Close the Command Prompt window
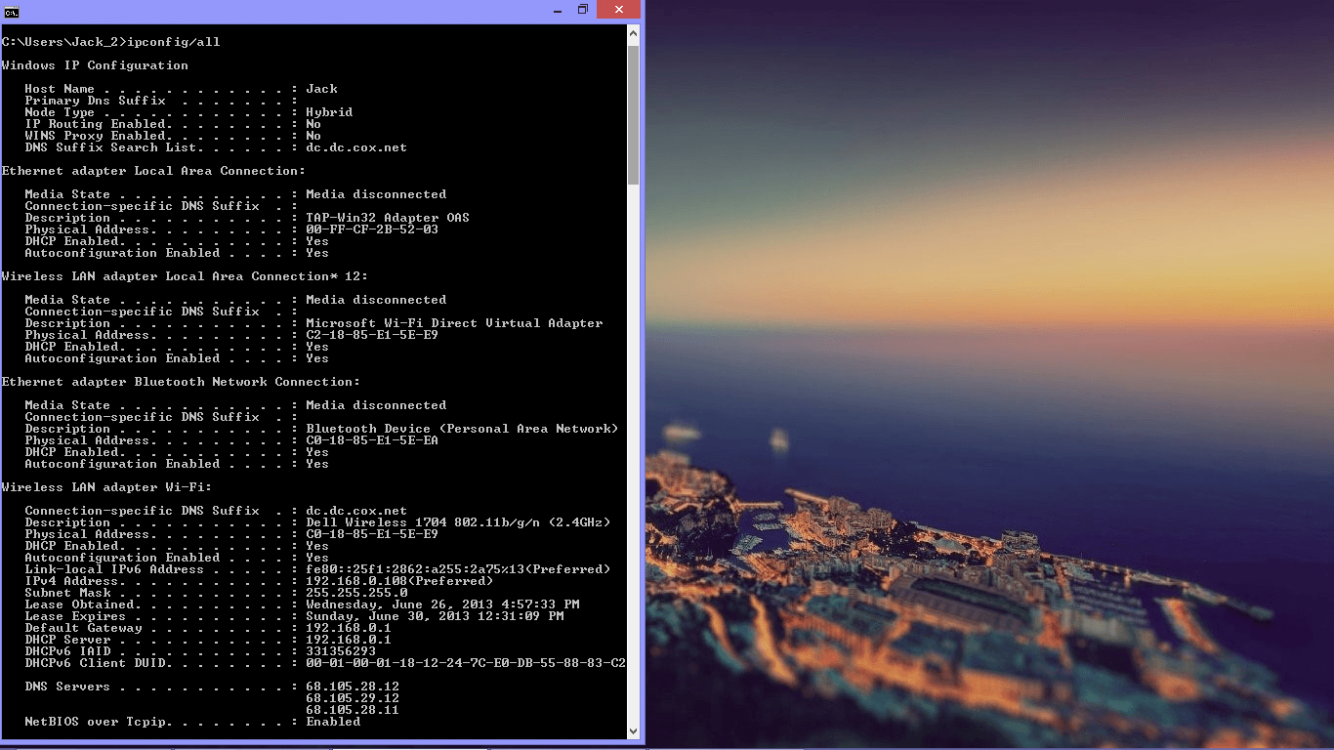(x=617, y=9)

...

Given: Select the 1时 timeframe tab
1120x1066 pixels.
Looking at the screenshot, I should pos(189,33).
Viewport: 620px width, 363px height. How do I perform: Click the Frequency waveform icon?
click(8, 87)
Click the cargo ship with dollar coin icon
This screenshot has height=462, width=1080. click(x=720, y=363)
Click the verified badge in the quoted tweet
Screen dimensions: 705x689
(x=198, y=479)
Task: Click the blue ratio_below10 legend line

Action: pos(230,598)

--

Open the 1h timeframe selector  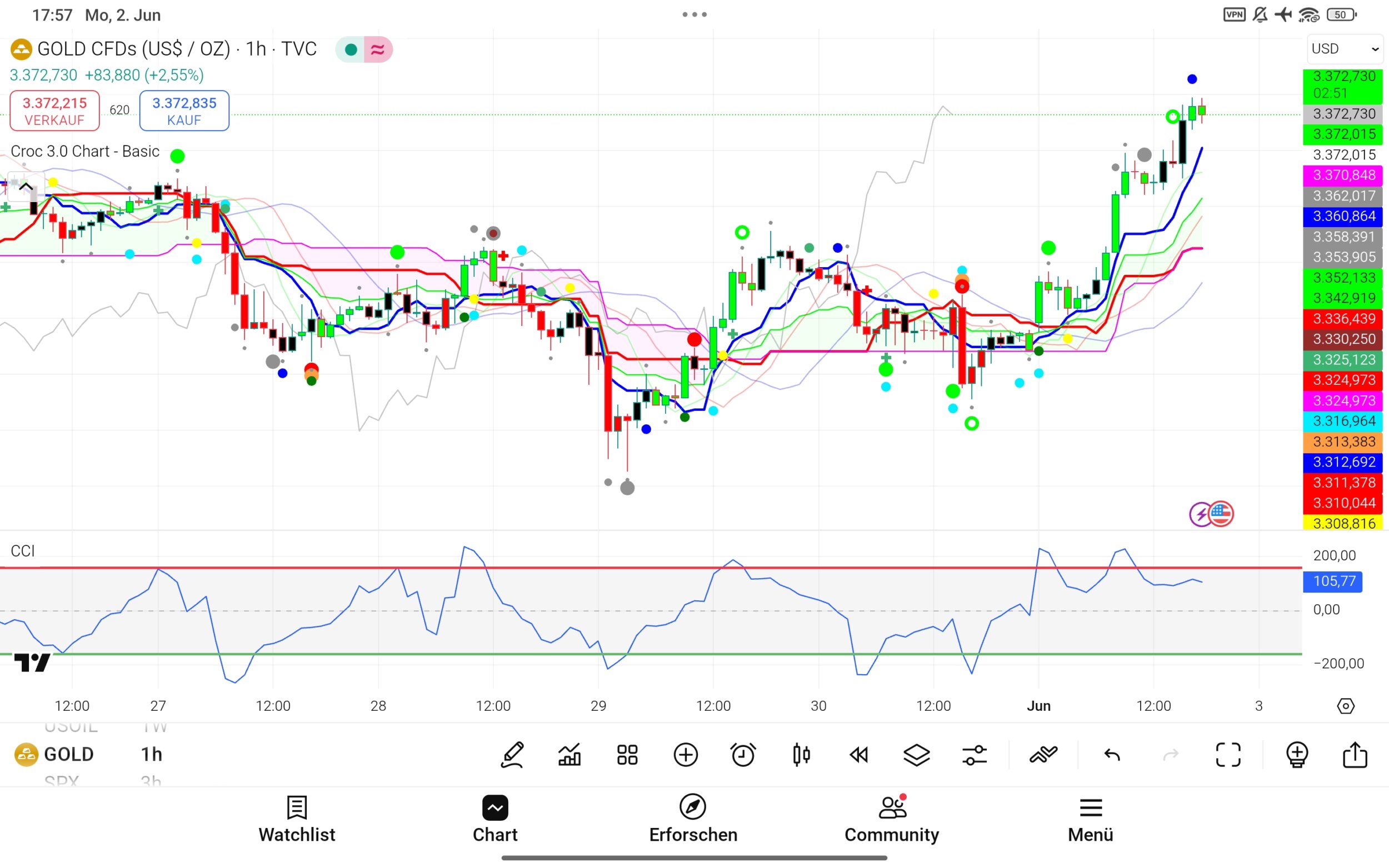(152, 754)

PROMPT: Please return the data from the line with "Click the cargo ship with dollar coin icon" to the line with "Action: pos(230,598)", both included, reproducing each line exactly.

CORRECT OUTPUT:
Click the cargo ship with dollar coin icon
This screenshot has height=462, width=1080. click(x=720, y=363)
Click the verified badge in the quoted tweet
Screen dimensions: 705x689
(x=198, y=479)
Task: Click the blue ratio_below10 legend line

Action: pos(230,598)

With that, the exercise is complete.